Given instruction — Summarize the forum thread about insurers in two sentences.

--- Start Supplied text ---

# Which Insurers have I missed



## antiquesam (Dec 18, 2018)

That time of year has come again. I'll spend a day between Christmas and New Year phoning around, but who have I missed?
AIB (lost me last year)
Carole Nash (won the business last year)
Adrian Flux
Lancaster Insurance
C&CC
C&MC
Caravan Guard
Safeguard
Comfort
Caravan Wise.
I know I'm a glutten for punishment, phone calls are free and that time between Xmas and New Year can be a bit boring if it's wet and miserable.
I don't need breakdown cover as I've got that covered, any vehicle for £48 in the UK.


----------



## Borders2 (Dec 18, 2018)

Personally found Saga and NFU eye wateringly expensive.

B2


----------



## izwozral (Dec 18, 2018)

Advance.


----------



## alcam (Dec 18, 2018)

antiquesam said:


> That time of year has come again. I'll spend a day between Christmas and New Year phoning around, but who have I missed?
> AIB (lost me last year)
> Carole Nash (won the business last year)
> Adrian Flux
> ...



Just came on to see what weapon you were using  !
As always one mans meat etc


----------



## hextal (Dec 18, 2018)

Shield.


----------



## harrow (Dec 18, 2018)

direct line
alcoholics anonymous
tesco
asda
rac
kwickfit
money supermarket
compare the market
confused.com


----------



## antiquesam (Dec 18, 2018)

harrow said:


> direct line
> alcoholics anonymous
> tesco
> asda
> ...


I've tried using the comparison sites, but they seem to be incapable of doing anything vaguely specialist. I saw a website for Asda and Tesco but kind of discounted them for the same reason, but will add them to the list.


----------



## Wully (Dec 18, 2018)

I’m gonna try and stop going through a broker and just go direct to the insurance company I’ve done that with my liability insurances and saved a heap try AVIVA for motorhome Insurance


----------



## antiquesam (Dec 18, 2018)

Borders2 said:


> Personally found Saga and NFU eye wateringly expensive.
> 
> B2



Saga seem determined to sell me house and car insurance but they seem to think I live in a mansion in a very rough area and drive a Rolls Royce going by the quotes they give me. 
I've always dismissed NFU because, although I have a waxed jacket and cap I don't have any cows, sheep or a tractor.


----------



## runnach (Dec 18, 2018)

Direct Line ,esure

Tesco policies are administered or where by direct line but may have different underwriters 

Channa


----------



## ajb70 (Dec 18, 2018)

lifesure?


----------



## rockape (Dec 18, 2018)

B I G  Insurance ( Barry Grainger)


----------



## Deleted user 48797 (Dec 18, 2018)

Staysure. The only company to ask me what I wanted in the first sentence.


----------



## guerdeval (Dec 18, 2018)

What about  the Caravan and motorhome club? ,I had a car quote from them last week ,they were very competitive. THey're brokers for L&V for cars but not sure on motorhomes


----------



## Kontikiman54 (Dec 19, 2018)

*Which insurer*

Hi there have a look at LV they have a Motorhome insurance.

--- End Supplied text ---
--- Start Extracted information ---

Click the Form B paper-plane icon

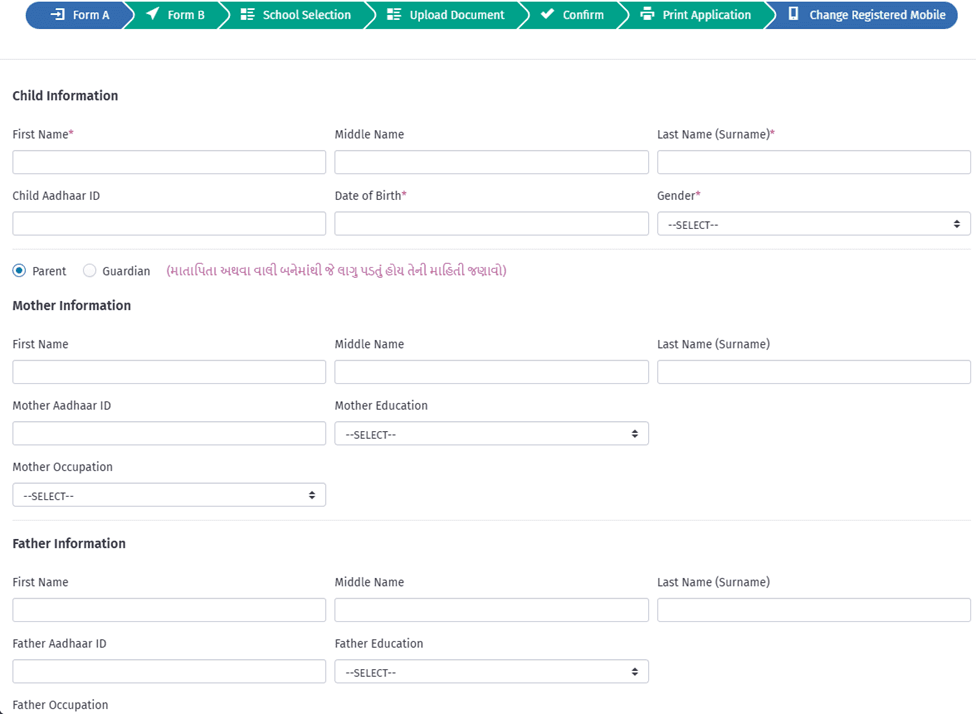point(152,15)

--- End Extracted information ---
--- Start Extracted information ---

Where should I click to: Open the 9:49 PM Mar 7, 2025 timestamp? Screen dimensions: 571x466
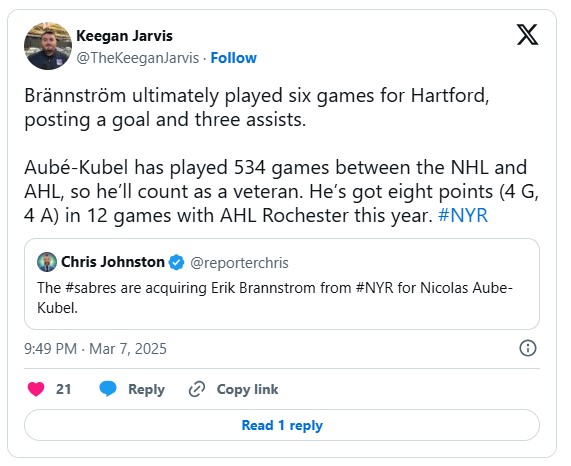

--- End Extracted information ---

Solution to the exercise — One poster plans to spend a day between Christmas and New Year phoning around insurers, lists the ones already on their list, including AIB, Carole Nash, Adrian Flux and Caravan Guard, and asks which have been missed. Replies suggest others such as Advance, Shield, Direct Line, esure, Staysure, AVIVA, LV and the Caravan and Motorhome Club, while one reply calls Saga and NFU very expensive, and the original poster adds that comparison sites seem unable to handle anything specialist.